### [Exercise requirements]
Word for word, write out all of the entries that follow.

=======

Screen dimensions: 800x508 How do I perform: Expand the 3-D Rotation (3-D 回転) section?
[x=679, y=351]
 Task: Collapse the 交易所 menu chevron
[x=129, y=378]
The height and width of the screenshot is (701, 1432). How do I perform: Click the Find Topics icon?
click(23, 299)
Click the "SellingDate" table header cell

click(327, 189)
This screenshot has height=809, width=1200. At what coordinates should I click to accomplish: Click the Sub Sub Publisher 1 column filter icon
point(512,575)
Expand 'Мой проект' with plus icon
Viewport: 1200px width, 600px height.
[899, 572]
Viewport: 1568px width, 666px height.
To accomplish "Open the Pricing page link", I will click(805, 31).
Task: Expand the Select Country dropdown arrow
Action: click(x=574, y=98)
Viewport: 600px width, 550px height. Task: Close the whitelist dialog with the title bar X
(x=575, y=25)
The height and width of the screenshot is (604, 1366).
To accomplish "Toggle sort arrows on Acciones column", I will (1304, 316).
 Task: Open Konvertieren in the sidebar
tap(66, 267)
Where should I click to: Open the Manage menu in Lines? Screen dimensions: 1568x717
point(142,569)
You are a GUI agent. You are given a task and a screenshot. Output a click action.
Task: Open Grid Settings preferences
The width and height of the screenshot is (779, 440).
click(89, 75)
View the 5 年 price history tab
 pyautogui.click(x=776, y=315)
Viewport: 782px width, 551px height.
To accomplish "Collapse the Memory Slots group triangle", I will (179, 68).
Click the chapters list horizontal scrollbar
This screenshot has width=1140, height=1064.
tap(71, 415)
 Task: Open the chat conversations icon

=======

### [Response box]
Screen dimensions: 800x508 How do I perform: Expand the 3-D Rotation (3-D 回転) section?
[x=679, y=351]
 Task: Collapse the 交易所 menu chevron
[x=129, y=378]
The height and width of the screenshot is (701, 1432). How do I perform: Click the Find Topics icon?
click(23, 299)
Click the "SellingDate" table header cell

click(327, 189)
This screenshot has height=809, width=1200. At what coordinates should I click to accomplish: Click the Sub Sub Publisher 1 column filter icon
point(512,575)
Expand 'Мой проект' with plus icon
Viewport: 1200px width, 600px height.
[899, 572]
Viewport: 1568px width, 666px height.
To accomplish "Open the Pricing page link", I will click(805, 31).
Task: Expand the Select Country dropdown arrow
Action: click(x=574, y=98)
Viewport: 600px width, 550px height. Task: Close the whitelist dialog with the title bar X
(x=575, y=25)
The height and width of the screenshot is (604, 1366).
To accomplish "Toggle sort arrows on Acciones column", I will (1304, 316).
 Task: Open Konvertieren in the sidebar
tap(66, 267)
Where should I click to: Open the Manage menu in Lines? Screen dimensions: 1568x717
point(142,569)
You are a GUI agent. You are given a task and a screenshot. Output a click action.
Task: Open Grid Settings preferences
The width and height of the screenshot is (779, 440).
click(89, 75)
View the 5 年 price history tab
 pyautogui.click(x=776, y=315)
Viewport: 782px width, 551px height.
To accomplish "Collapse the Memory Slots group triangle", I will (179, 68).
Click the chapters list horizontal scrollbar
This screenshot has width=1140, height=1064.
tap(71, 415)
 Task: Open the chat conversations icon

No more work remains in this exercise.